I added pg_read_barrier() and pg_write_barrier() calls to these. I'm not
100% if that's really needed, or if I got them right, though.

> Given functions like ClearInterrupt() are <Verb><Object>, why differ here?
>
>
>> +/*
>> + * Test an interrupt flag.
>> + */
>> +static inline bool
>> +InterruptsPending(uint32 mask)
>> +{
>> + return (pg_atomic_read_u32(MyPendingInterrupts) & (mask)) != 0;
>> +}
>
> It seems somewhat confusing to have two naming patterns for this and the
> closely related InterruptIsPending().
>
> Maybe IsInterruptPending() and AreInterruptsPending()? Or
> IsInterruptPendingMask()?
>
> I think I like IsInterruptPendingMask() better, because we're not actually
> waiting for multiple interrupts, we're waiting for one out of multiple
> possible interrupts to arrive

There's now just a single function, InterruptPending(mask), which works
with a single bit or mask of several bits.

I agree it's not a great name, I just didn't get around to think about
that yet.

>> @@ -4476,7 +4458,10 @@ CheckPromoteSignal(void)
>> void
>> WakeupRecovery(void)
>> {
>> - SetLatch(&XLogRecoveryCtl->recoveryWakeupLatch);
>> + ProcNumber procno = ((volatile PROC_HDR *) ProcGlobal)->startupProc;
>> +
>> + if (procno != INVALID_PROC_NUMBER)
>> + SendInterrupt(INTERRUPT_RECOVERY_CONTINUE, procno);
>> }
>
> Not a new problem, and not really a problem for the startup process, that we
> don't expect to die, but: Code like this could obviously lead to interrupts
> being sent to the "former" owner of a procno.
>
> I think either the file header of SendInterrupt() should mention that risk and
> that code has to be aware of it.

Yeah, that's fair. As the patch stands, the rules are different for
different interrupts. Some interrupts are OK to send to random backends;
no harm done. But others, like INTERRUPT_DIE or INTERRUPT_QUERY_CANCEL,
are not. I think we need a mechanism to reliably send an interrupt to
the right backend, without race conditions if the backend exits
concurrently. Holding ProcArrayLock works, but that's a pretty big hammer.

> Should we explicitly define the interrupt state a process has at startup?

Makes sense. (Not done yet, it's a TODO)

>> +/*
>> + * Set an interrupt flag in this backend.
>> + */
>> +void
>> +RaiseInterrupt(InterruptType reason)
>
>> +{
>> + uint32 old_pending;
>> +
>> + old_pending = pg_atomic_fetch_or_u32(MyPendingInterrupts, 1 << reason);
>> +
>> + /*
>> + * If the process is currently blocked waiting for an interrupt to arrive,
>> + * and the interrupt wasn't already pending, wake it up.
>> + */
>> + if ((old_pending & (1 << reason | 1 << SLEEPING_ON_INTERRUPTS)) == 1 << SLEEPING_ON_INTERRUPTS)
>
> This is a somewhat hard to read line.
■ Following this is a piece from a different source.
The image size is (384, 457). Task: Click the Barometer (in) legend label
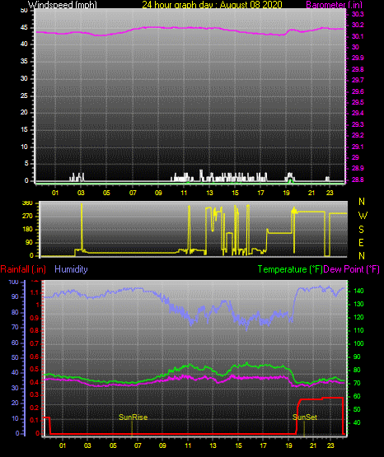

Maybe it's worth breaking it out into
> two conditions? Or use a local variable?

It's a little better now that the bitshifts are gone, but still a fair
point..

> I was chatting with Heikki about this patch and he mentioned that he recalls a
> patch that did some work to unify the signal replacement, procsignal.h and
> CHECK_FOR_INTERRUPTS(). Thomas, that was probably from you? Do you have a
> pointer, if so?
>
> It does seem like we're going to have to do some unification here. We have too
> many different partially overlapping, partially collaborating systems here.
>
>
> - procsignals - kinda like the interrupts here, but not quite. Probably can't
> just merge them 1:1 into the proposed mechanism, or we'll run out of bits
> rather soon. I don't know if we want the relevant multiplexing to be built
> into interrupt.h or not.
>
> Or we ought to redesign this mechanism to deal with more than 32 types of
> interrupt.

In this patch, 29 out of 32 bits are used. Yeah, that doesn't leave much
headroom.

Some ideas for addressing that:

1. Use 64-bit atomics. Are there any architectures left where that would
not be acceptable?

2. Use 64-bit integers, but for the actual signaling part, split it into
two 32-bit atomic words. Waiting on the interrupts would need to check
both, but that seems fine from a performance point of view.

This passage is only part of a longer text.